Copy out each line below containing "click".
★ ★ ★ ★
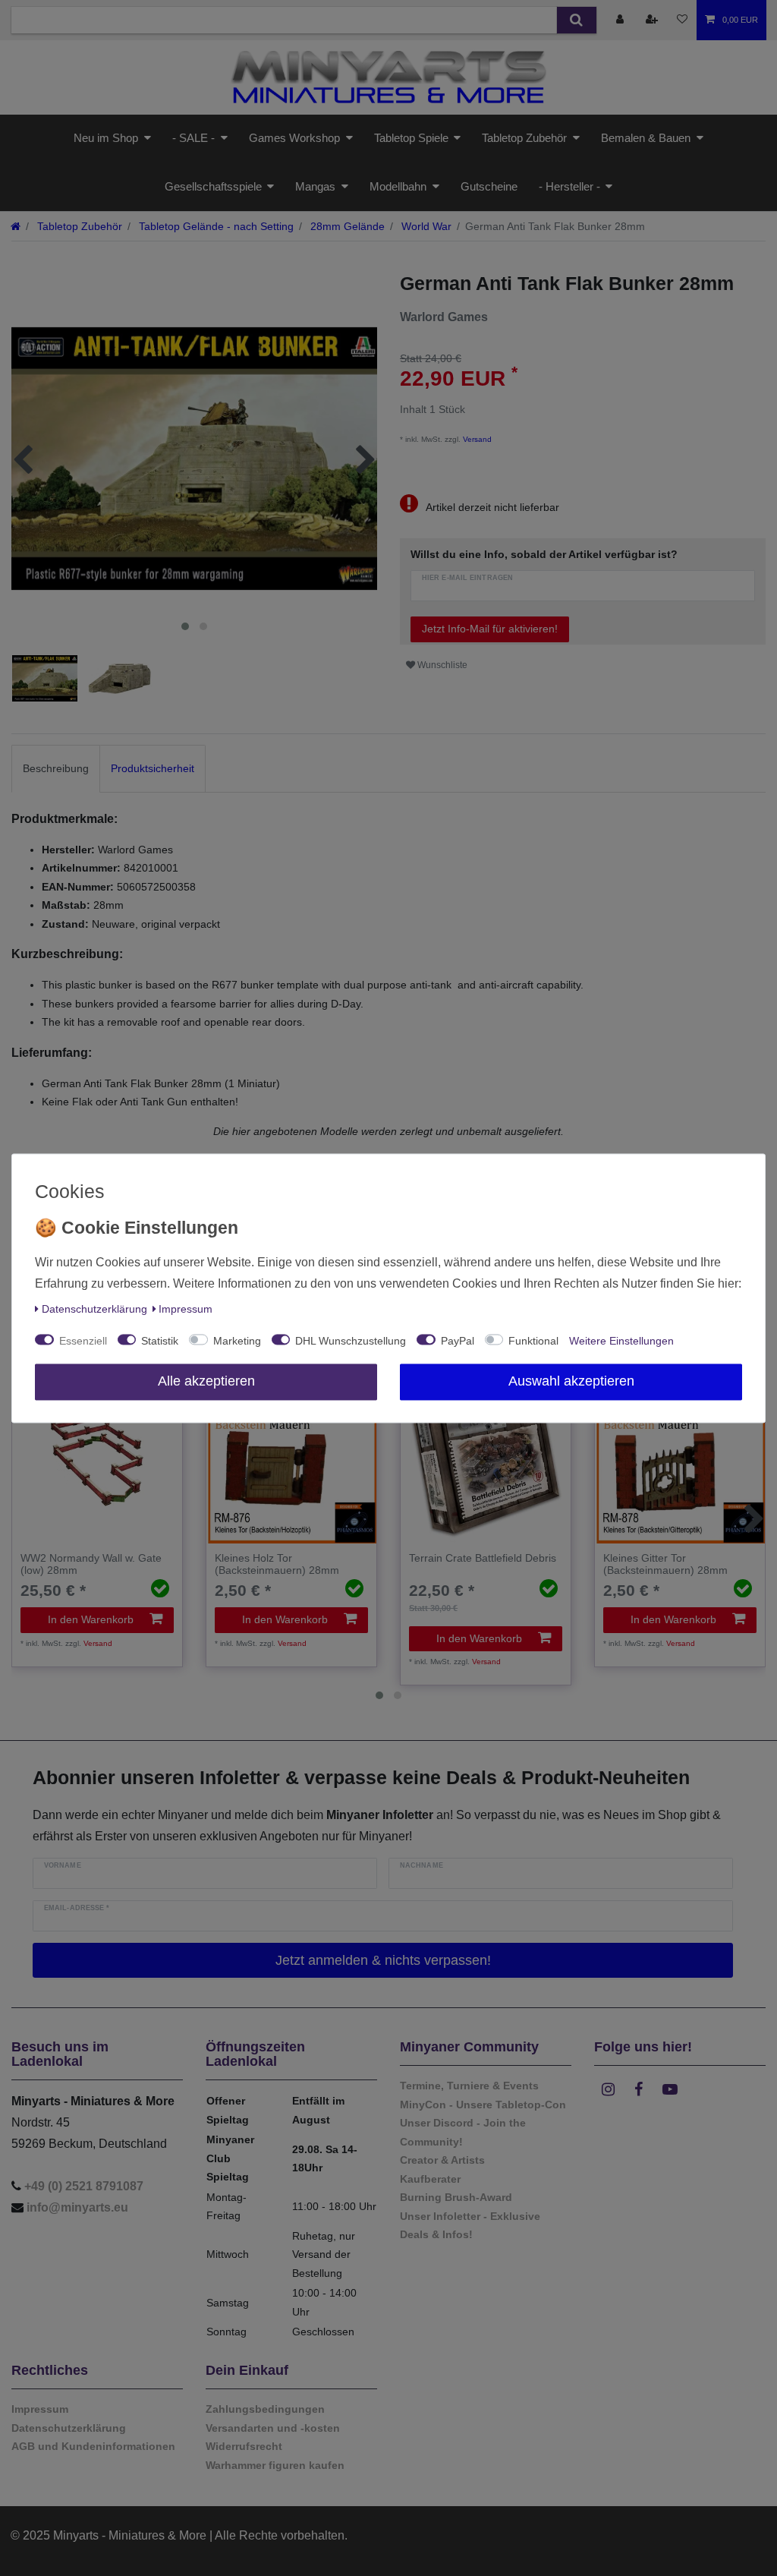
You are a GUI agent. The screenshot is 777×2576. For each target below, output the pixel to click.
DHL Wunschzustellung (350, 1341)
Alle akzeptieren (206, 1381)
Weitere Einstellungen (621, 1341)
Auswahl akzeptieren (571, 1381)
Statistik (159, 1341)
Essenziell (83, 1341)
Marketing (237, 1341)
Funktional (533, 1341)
★ ★ ★ ★
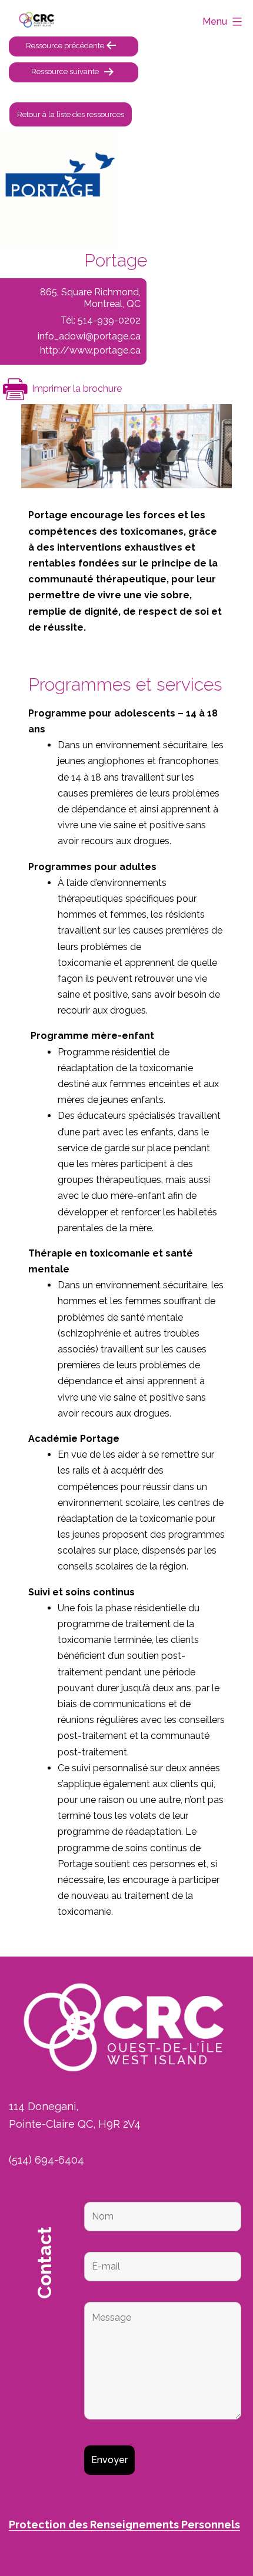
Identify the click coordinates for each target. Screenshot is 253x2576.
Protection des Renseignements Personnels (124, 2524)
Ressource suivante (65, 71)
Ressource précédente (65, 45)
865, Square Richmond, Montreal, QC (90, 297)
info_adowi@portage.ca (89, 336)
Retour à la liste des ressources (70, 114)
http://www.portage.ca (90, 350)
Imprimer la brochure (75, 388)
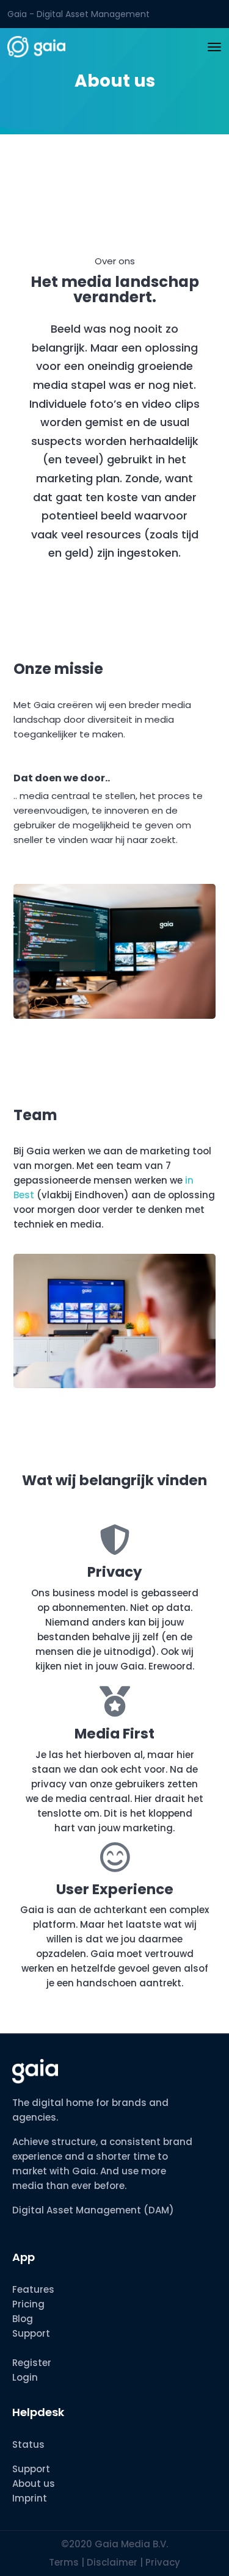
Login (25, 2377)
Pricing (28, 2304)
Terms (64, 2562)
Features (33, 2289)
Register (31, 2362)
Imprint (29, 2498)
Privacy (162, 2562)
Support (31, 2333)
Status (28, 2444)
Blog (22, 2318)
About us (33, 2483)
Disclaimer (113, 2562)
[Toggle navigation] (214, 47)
★ ★ ★ ★
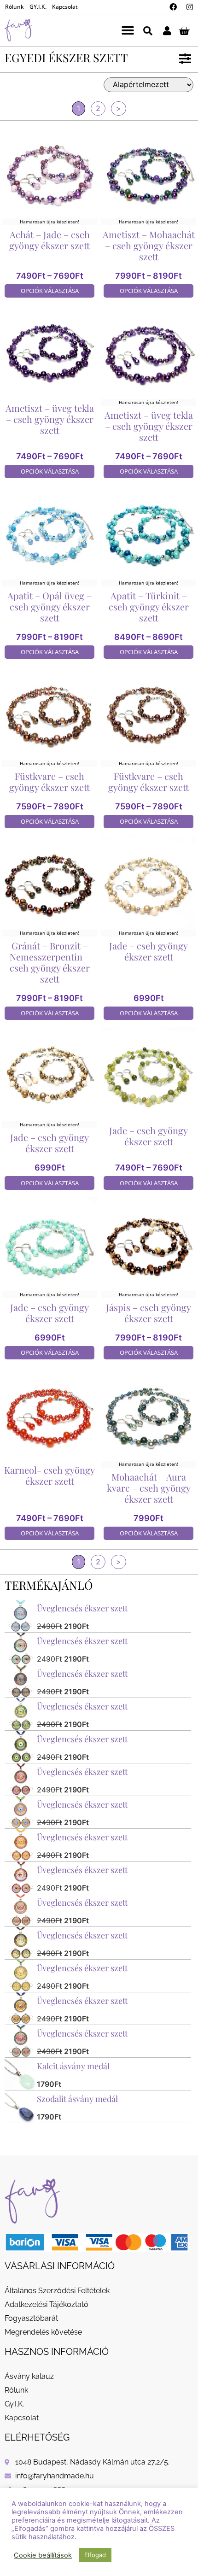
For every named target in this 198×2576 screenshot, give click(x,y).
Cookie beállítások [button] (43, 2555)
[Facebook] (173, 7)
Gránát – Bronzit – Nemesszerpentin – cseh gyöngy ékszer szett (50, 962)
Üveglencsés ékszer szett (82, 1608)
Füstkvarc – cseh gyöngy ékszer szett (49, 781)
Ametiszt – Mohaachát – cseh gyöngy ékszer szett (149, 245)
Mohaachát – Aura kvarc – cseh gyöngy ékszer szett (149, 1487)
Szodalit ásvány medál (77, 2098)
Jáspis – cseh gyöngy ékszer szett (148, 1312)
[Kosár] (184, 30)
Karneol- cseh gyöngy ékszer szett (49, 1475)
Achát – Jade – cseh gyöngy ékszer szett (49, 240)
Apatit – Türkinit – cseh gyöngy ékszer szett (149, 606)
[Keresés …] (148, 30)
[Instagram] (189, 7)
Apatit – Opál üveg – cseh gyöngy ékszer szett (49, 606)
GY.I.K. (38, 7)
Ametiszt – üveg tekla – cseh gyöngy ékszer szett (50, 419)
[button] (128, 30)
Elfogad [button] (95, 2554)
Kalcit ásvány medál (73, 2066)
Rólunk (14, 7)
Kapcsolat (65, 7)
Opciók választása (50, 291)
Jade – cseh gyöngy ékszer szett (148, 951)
★ ★ ★ ★
__RESULT BELOW__.
You are a GUI agent. The screenshot is 777×2576. For each target below, output the pixel to click.
Identify the click coordinates for each target. Screenshot is 253x2576.
For every named target in this 198×2576 screenshot, give click(x,y).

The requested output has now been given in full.